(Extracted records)

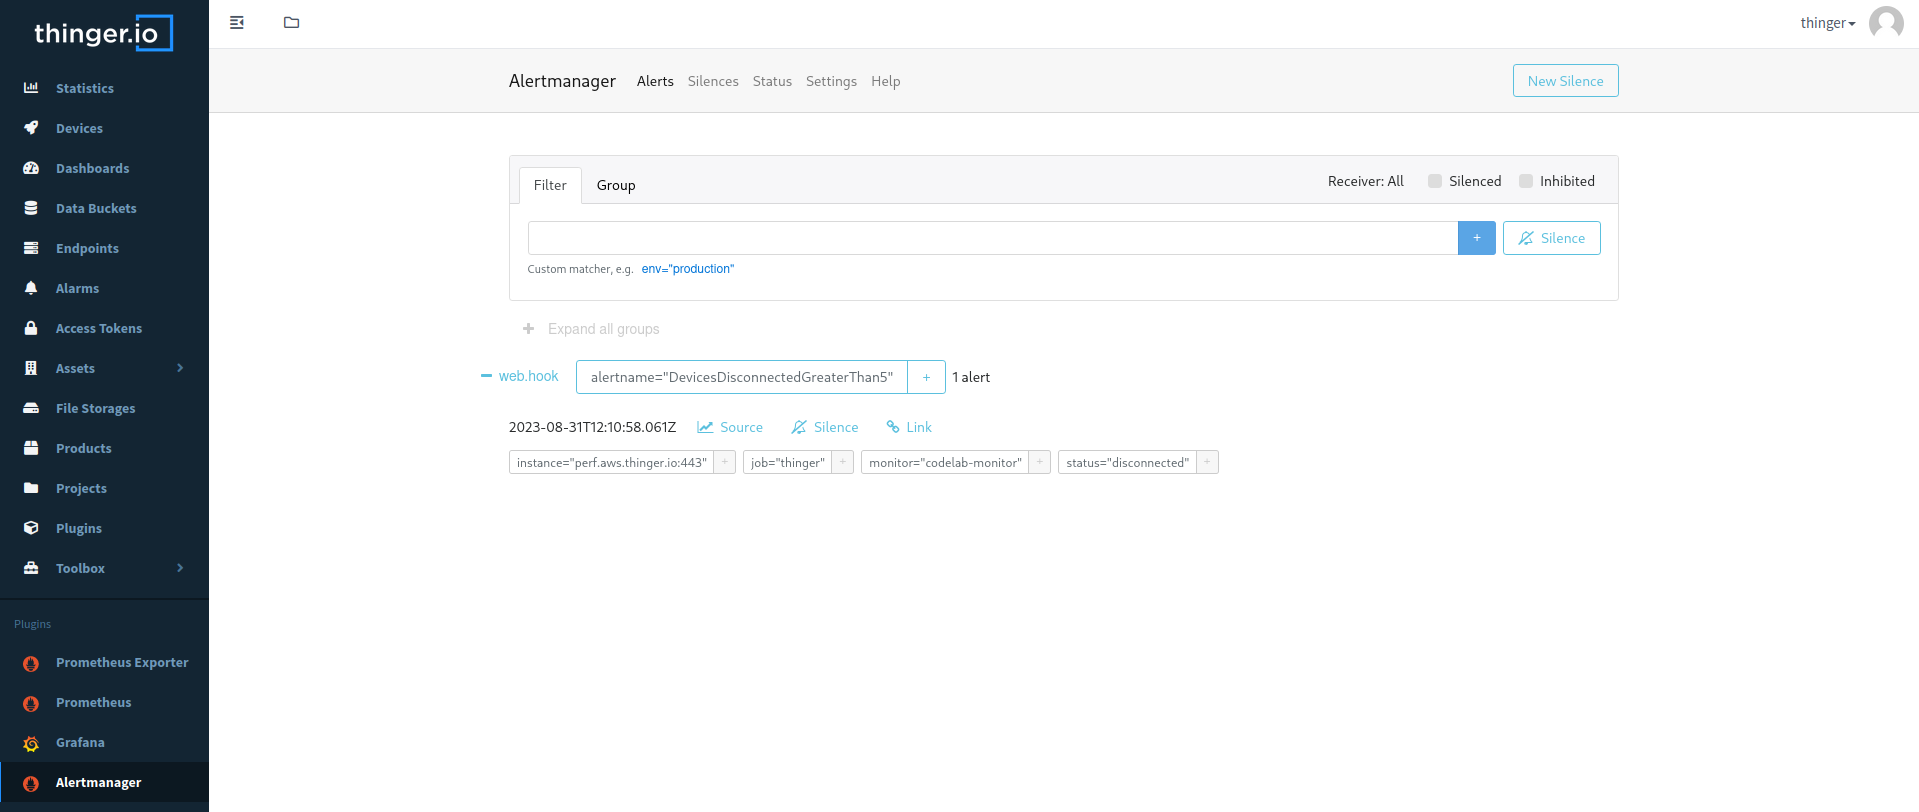This screenshot has height=812, width=1919.
Task: Open the thinger user dropdown
Action: coord(1827,23)
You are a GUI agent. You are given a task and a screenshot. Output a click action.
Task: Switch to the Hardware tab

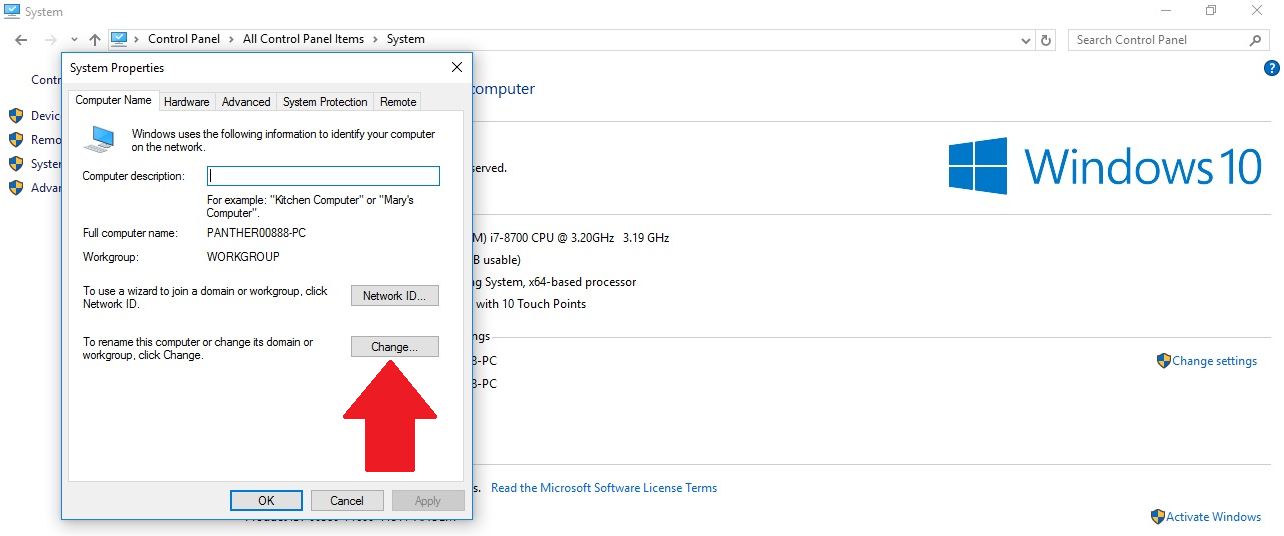187,102
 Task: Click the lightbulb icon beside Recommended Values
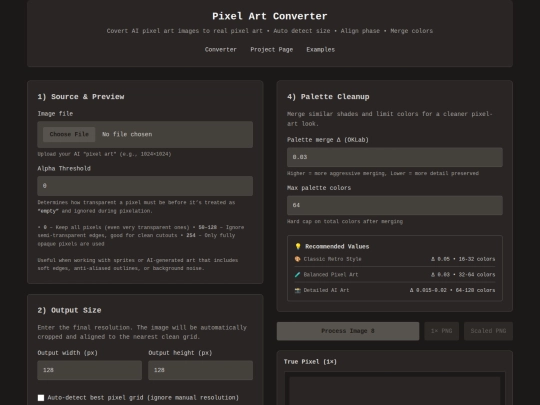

> _REQUIREMENT_:
Starting where a line contains "You are a GUI" and finishing at the last line above, set down every line exactly as it reads, with no pictures.

> _EXERCISE SOLUTION_:
You are a GUI agent. You are given a task and a screenshot. Output a click action.
Task: Switch to the Hardware tab

187,102
 Task: Click the lightbulb icon beside Recommended Values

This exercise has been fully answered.